Çalışma Görevleri »
1. Belge alıntısındaki "Cehennem, içine attıklarımızdan geriye hiçbir şey bırakmaz." cümlesi İngilizceye nasıl çevrilir?
2. Belge alıntısına göre aşağıdaki ifadeler doğru mu? Her biri için evet ya da hayır deyin ve alıntıdaki belirleyici sözleri değiştirmeden aktarın.
(a) Ali Bulaç'ın mealinde, ne alıkoyduğu ne de bıraktığı söylenir.
(b) Bayraktar Bayraklı'nın mealinde orada on dokuz bekçi bulunduğu belirtilir.
(c) Abdulbaki Gölpınarlı'nın mealinde, yakıp bitirdikten sonra bıraktığı söylenir.
3. Belge alıntısında hangi meallerde "vazgeç" kökünden bir fiil geçiyor? Hepsini başlarındaki adla sıralayın.

Belge Alıntısı »
+---+

لَا تُبْقِي وَلَا تَذَرُ
Lâ tubkî ve lâ tezer(tezeru).
lâ tubkî | : yakıp tüketir, bakiye bırakmaz |
ve lâ tezeru | : ve terketmez, bırakmaz |
Diyanet İşleri = Geride bir şey koymaz, bırakmaz.
Abdulbaki Gölpınarlı = Yakar bitirir de gene bırakmaz.
Abdullah Parlıyan = İçerisine atılan kimsede ne hayat bırakır, ne de ölüme terkeder.
Adem Uğur = Hem (bütün bedeni helâk eder, hiçbir şey) bırakmaz, hem (eski hale getirip tekrar azap etmekten) vazgeçmez o.
Ahmed Hulusi = (Sakar) hem aynı hâlde bırakmaz; hem de (kendi hâline) terk etmez!
Ahmet Tekin = Cehennem, içine attıklarımızdan geriye hiçbir şey bırakmaz. Ne rahat bırakır, ne yakasını bırakır.
Ahmet Varol = Ne (insanın bedeninden) bir şey bırakır, ne de (sürekli yakıp durmaktan) vazgeçer.
Ali Bulaç = Ne alıkoyar, ne bırakır.
Ali Fikri Yavuz = (İnsanların bedeninde et) bırakmaz, (kemik de) koymaz.
Ali Ünal = O, (içine atılanı) yaktıkça yakar, ama bırakmaz ki ölsün;
Bayraktar Bayraklı = (26-30) İşte ben onu Sekar'a sokacağım. Sekar'ın ne olduğunu nereden bileceksin? Bırakmayan ve terk etmeyen bir ateştir. İnsanın derisini kavurur; orada on dokuz bekçi vardır.[693]
Bekir Sadak = O, ne geri birakir ne de azabdan vazgecer.
Celal Yıldırım = Ne geriye kor, ne de bırakır ?
Cemal Külünkoğlu = (İnsanların bedeninde et) bırakmaz, (kemik de) koymaz.
Diyanet İşleri (eski) = O, ne geri bırakır ne de azabdan vazgeçer.

+---+

Verilen Bilgiler »
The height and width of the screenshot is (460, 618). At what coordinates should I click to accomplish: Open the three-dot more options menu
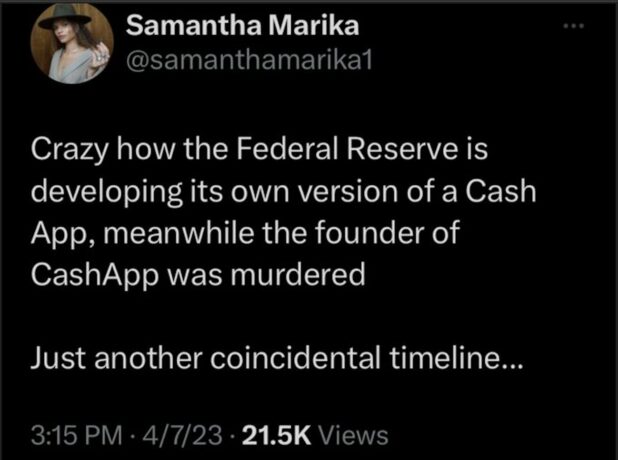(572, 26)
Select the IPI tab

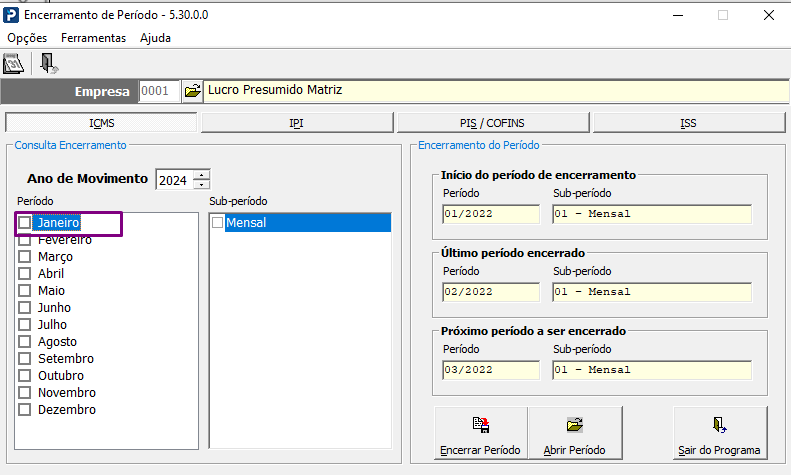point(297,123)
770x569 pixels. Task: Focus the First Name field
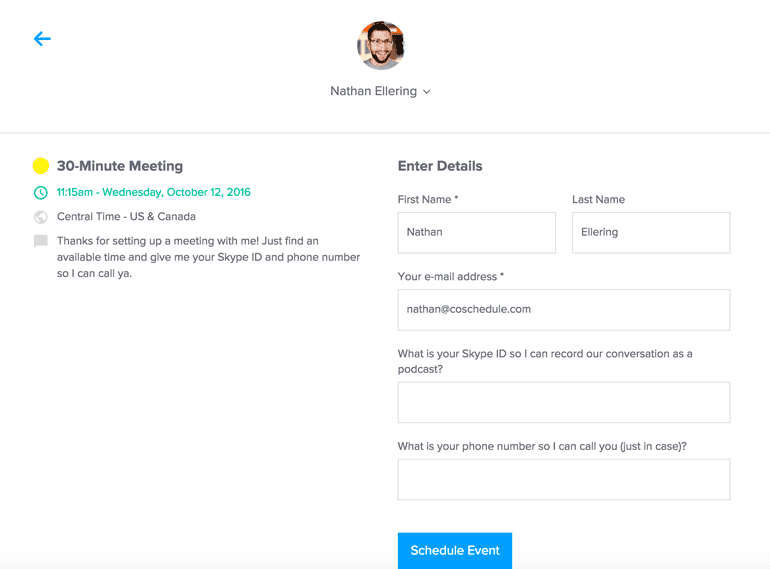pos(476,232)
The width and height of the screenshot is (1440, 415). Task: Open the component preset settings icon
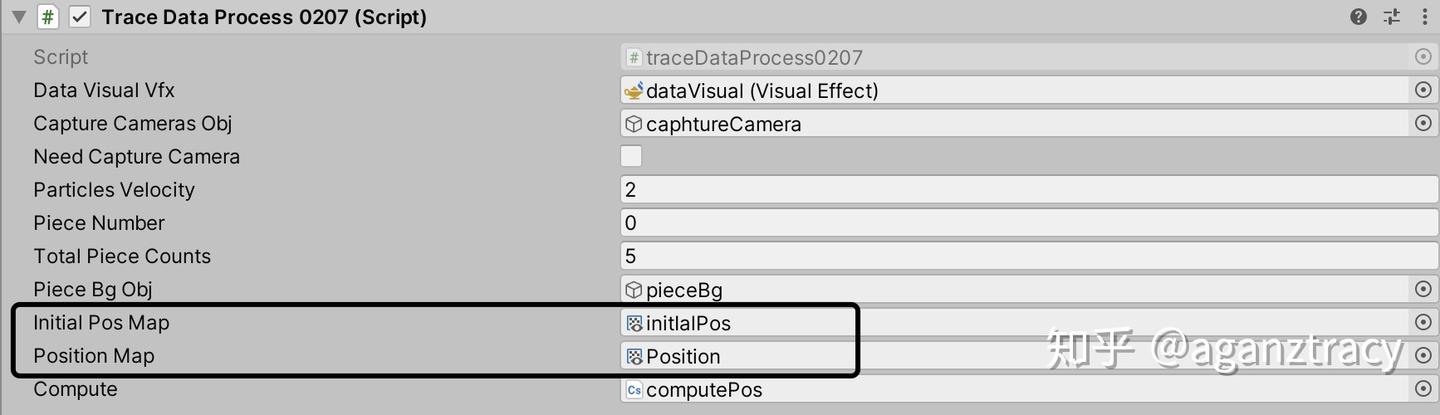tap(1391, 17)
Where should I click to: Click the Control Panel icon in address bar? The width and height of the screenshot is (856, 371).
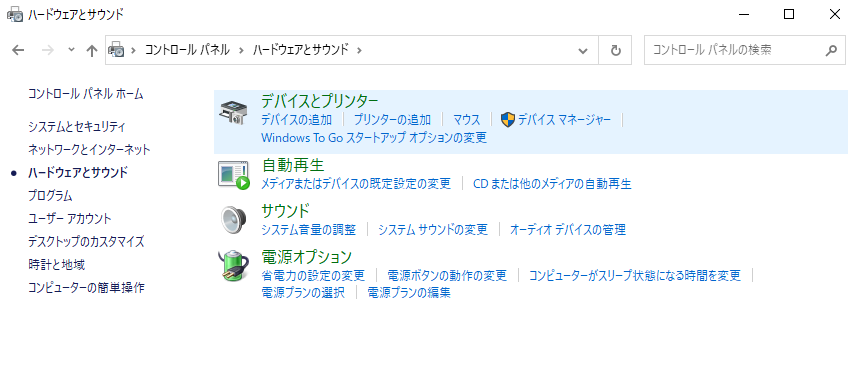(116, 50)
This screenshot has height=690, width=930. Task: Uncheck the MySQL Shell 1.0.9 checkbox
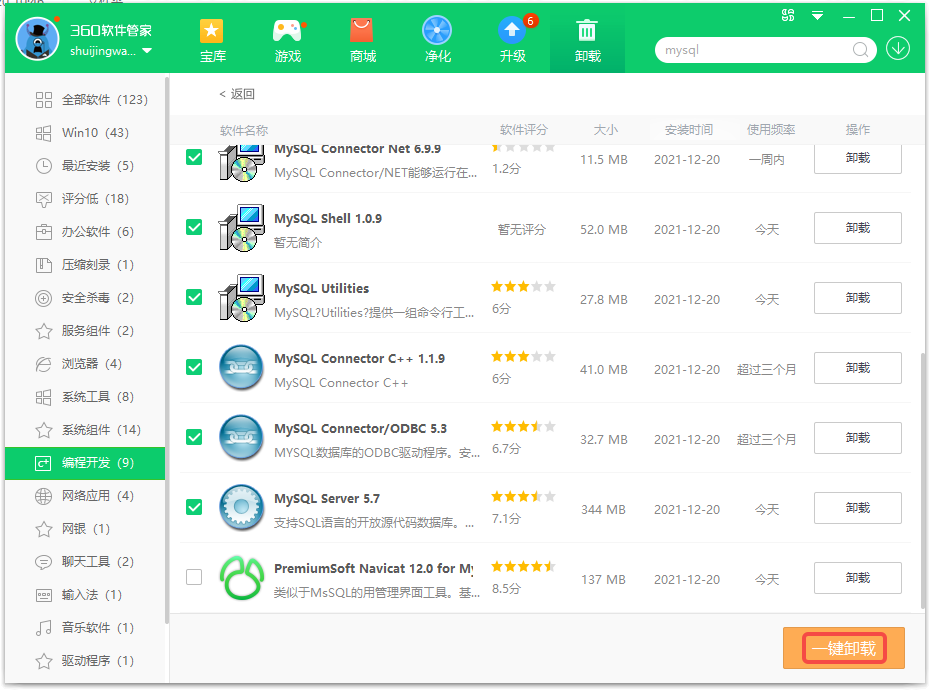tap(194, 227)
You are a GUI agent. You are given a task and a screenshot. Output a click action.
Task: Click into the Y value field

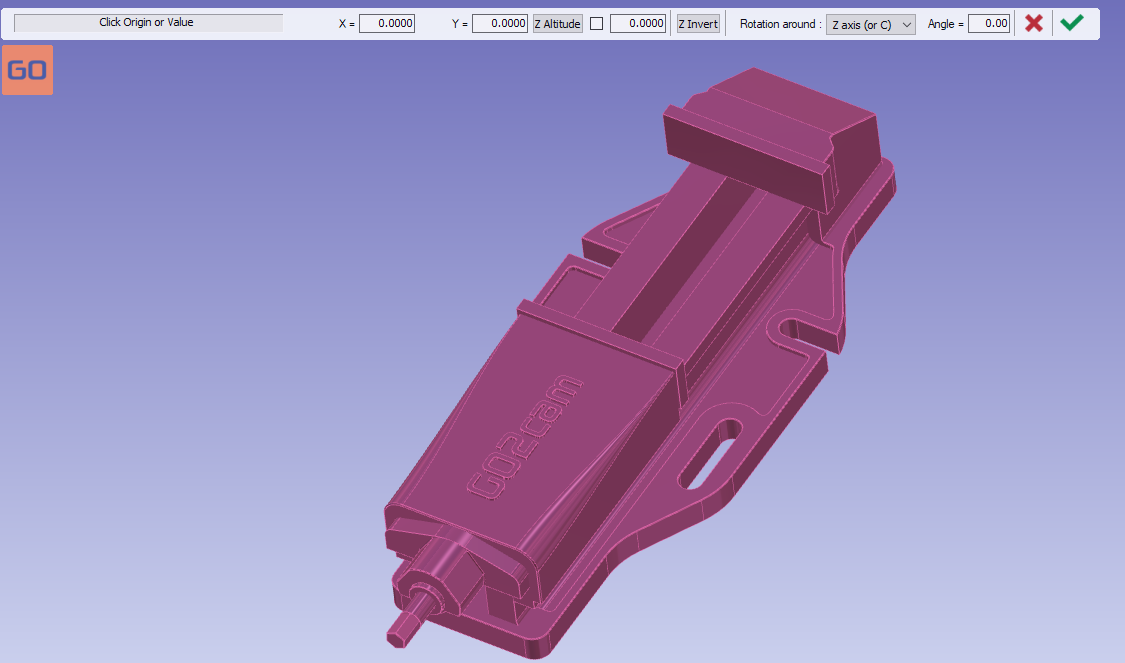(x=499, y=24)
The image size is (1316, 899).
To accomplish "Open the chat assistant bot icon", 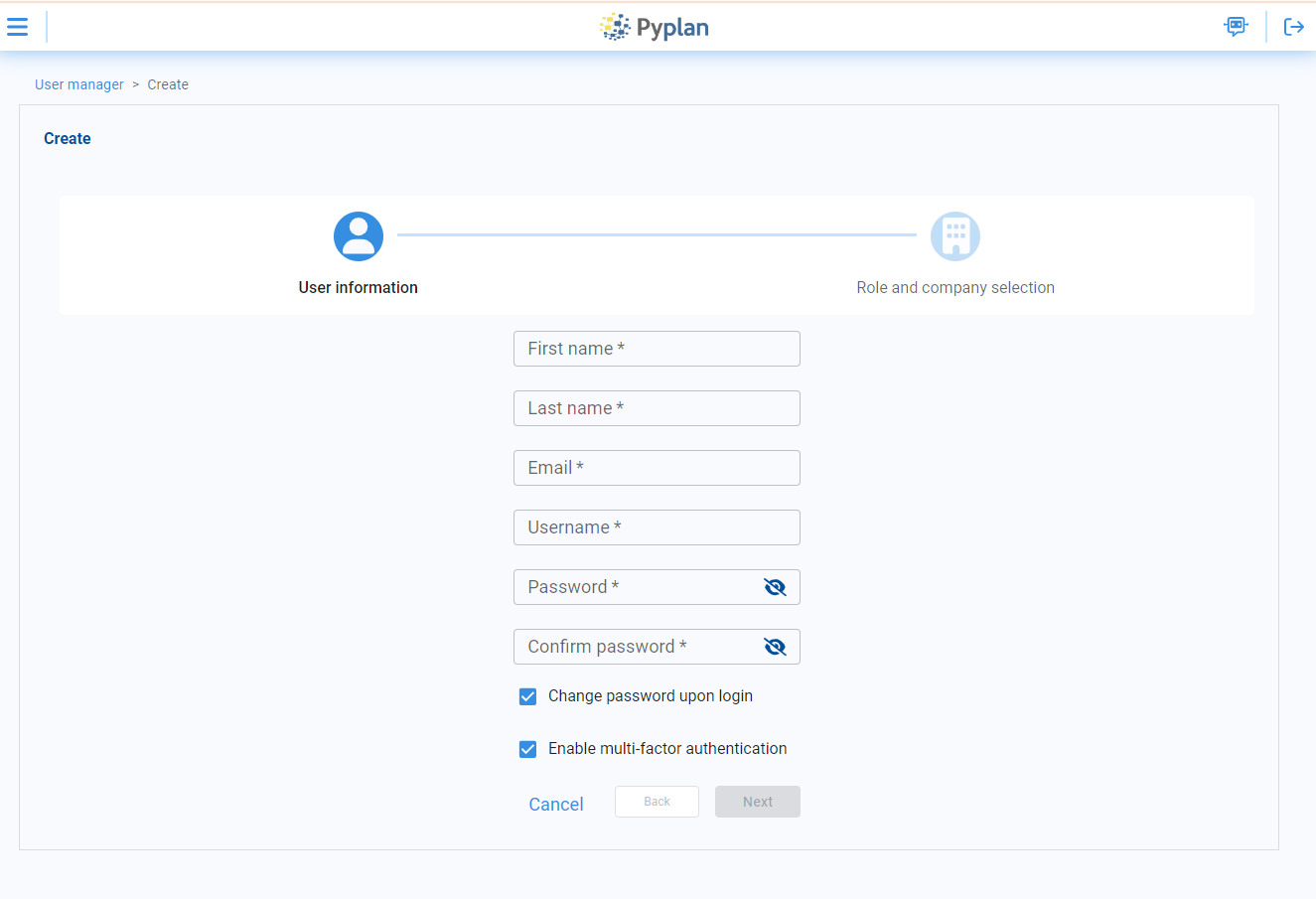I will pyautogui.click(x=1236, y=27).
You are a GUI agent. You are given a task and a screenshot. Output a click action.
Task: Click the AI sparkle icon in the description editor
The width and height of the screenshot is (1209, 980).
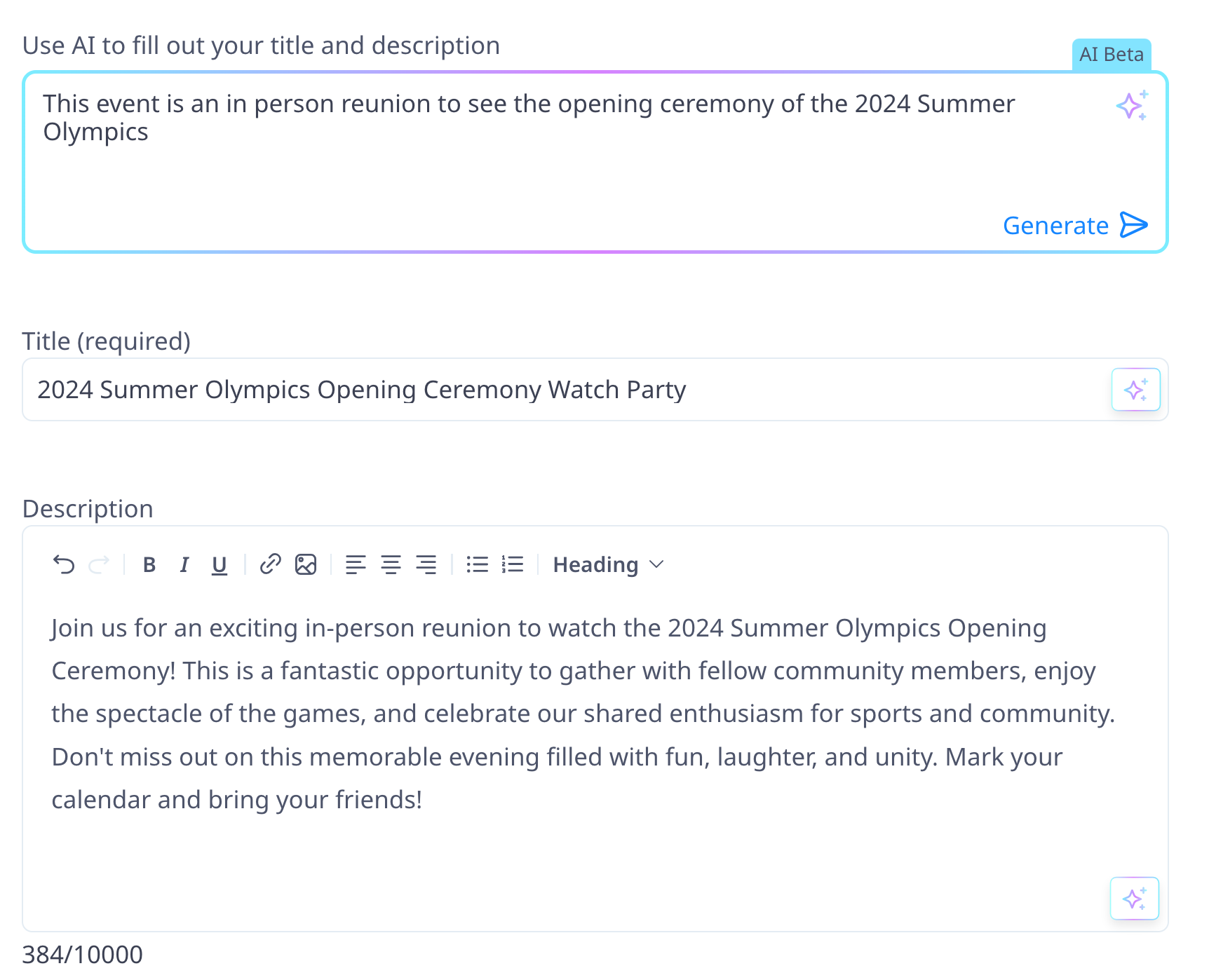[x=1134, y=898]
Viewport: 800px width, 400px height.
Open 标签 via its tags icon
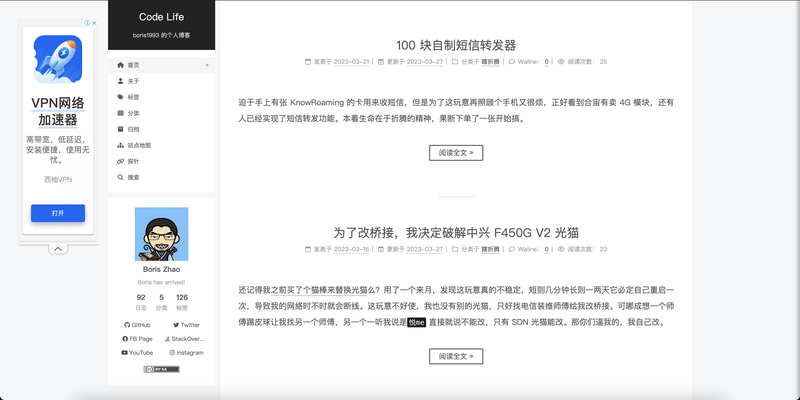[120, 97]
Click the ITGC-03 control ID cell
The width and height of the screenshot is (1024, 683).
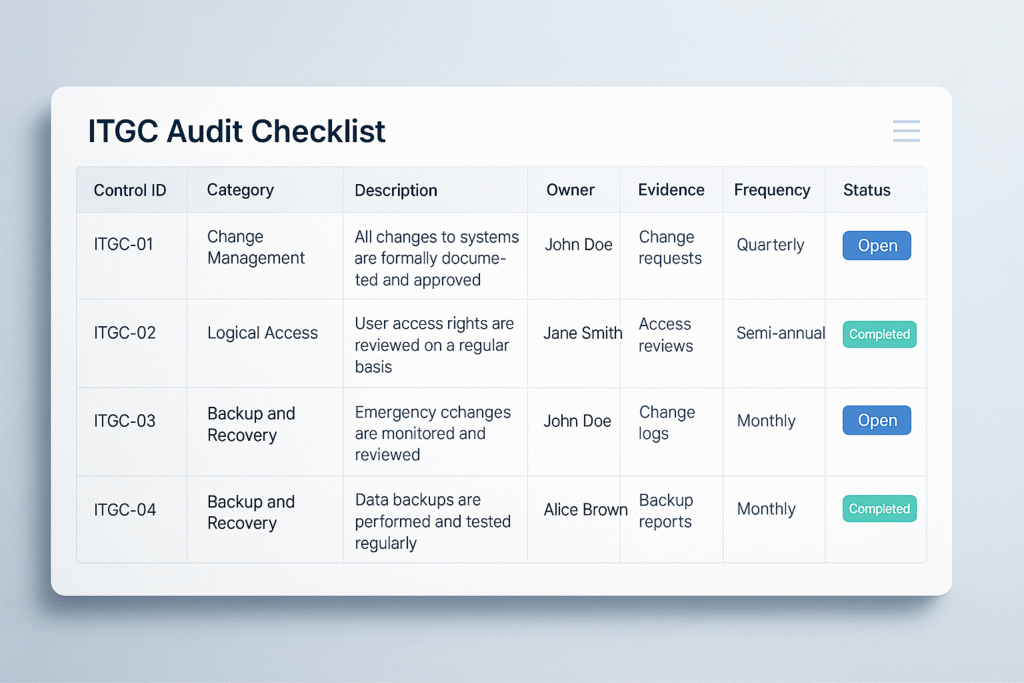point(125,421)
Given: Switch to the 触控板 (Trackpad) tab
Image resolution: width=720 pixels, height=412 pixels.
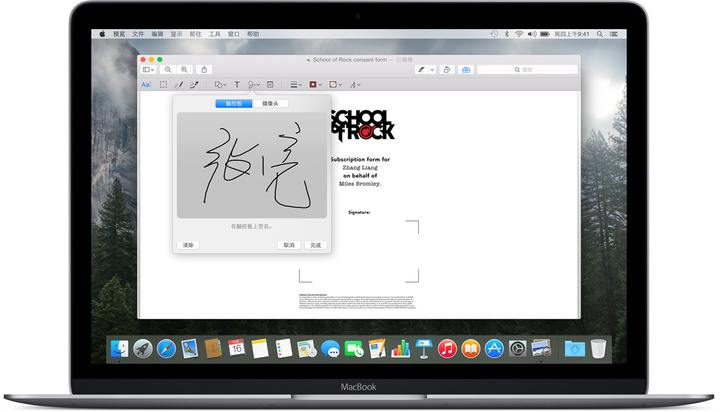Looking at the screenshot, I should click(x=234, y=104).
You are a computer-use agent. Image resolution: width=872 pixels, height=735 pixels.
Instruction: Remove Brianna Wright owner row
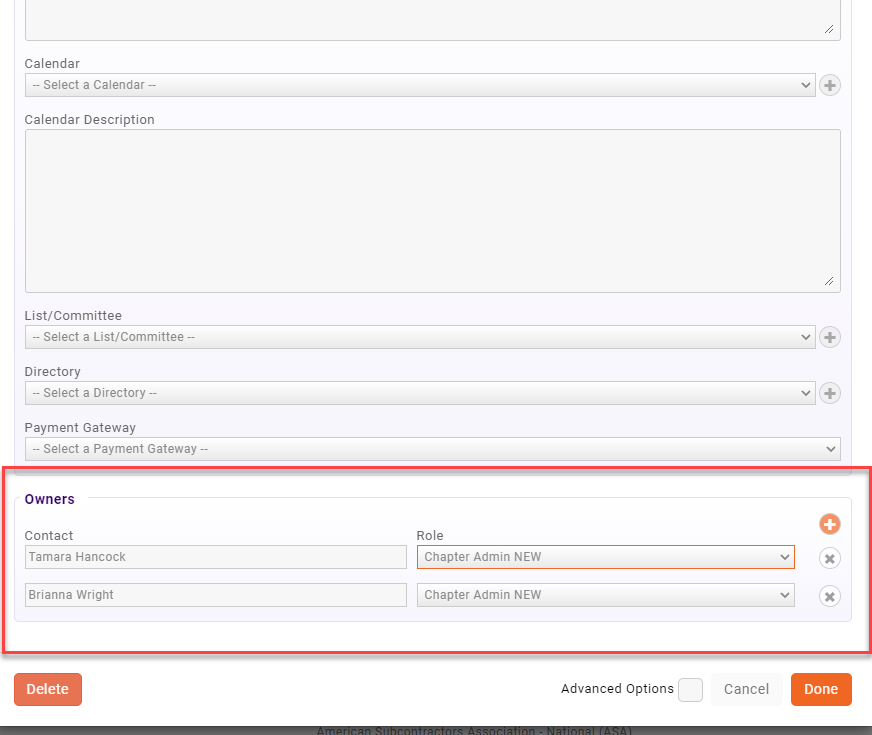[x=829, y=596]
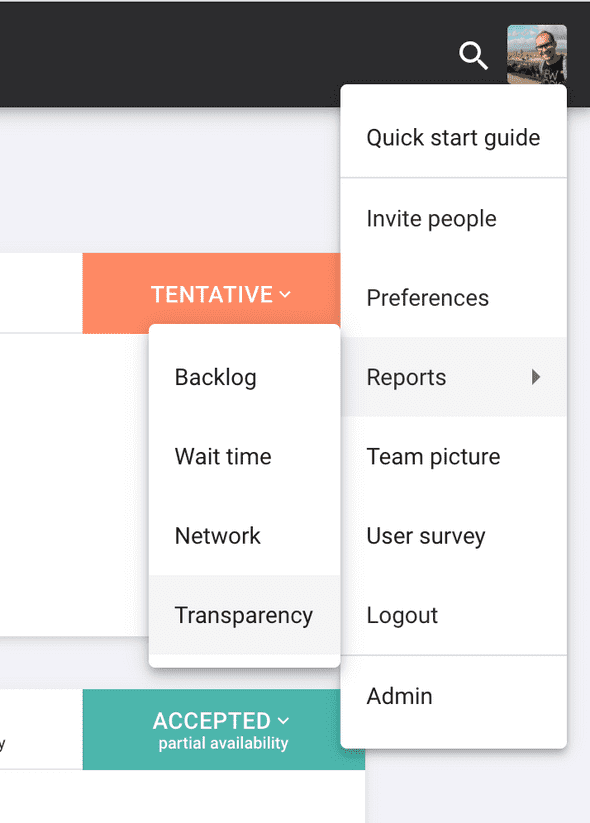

+---+

Cevap Listesi »
1. Hell leaves nothing behind of those We cast into it.

2.
(a) Evet: "Ne alıkoyar, ne bırakır."
(b) Evet: "orada on dokuz bekçi vardır."
(c) Hayır: "Yakar bitirir de gene bırakmaz."

3. Adem Uğur, Ahmet Varol, Bekir Sadak, Diyanet İşleri (eski)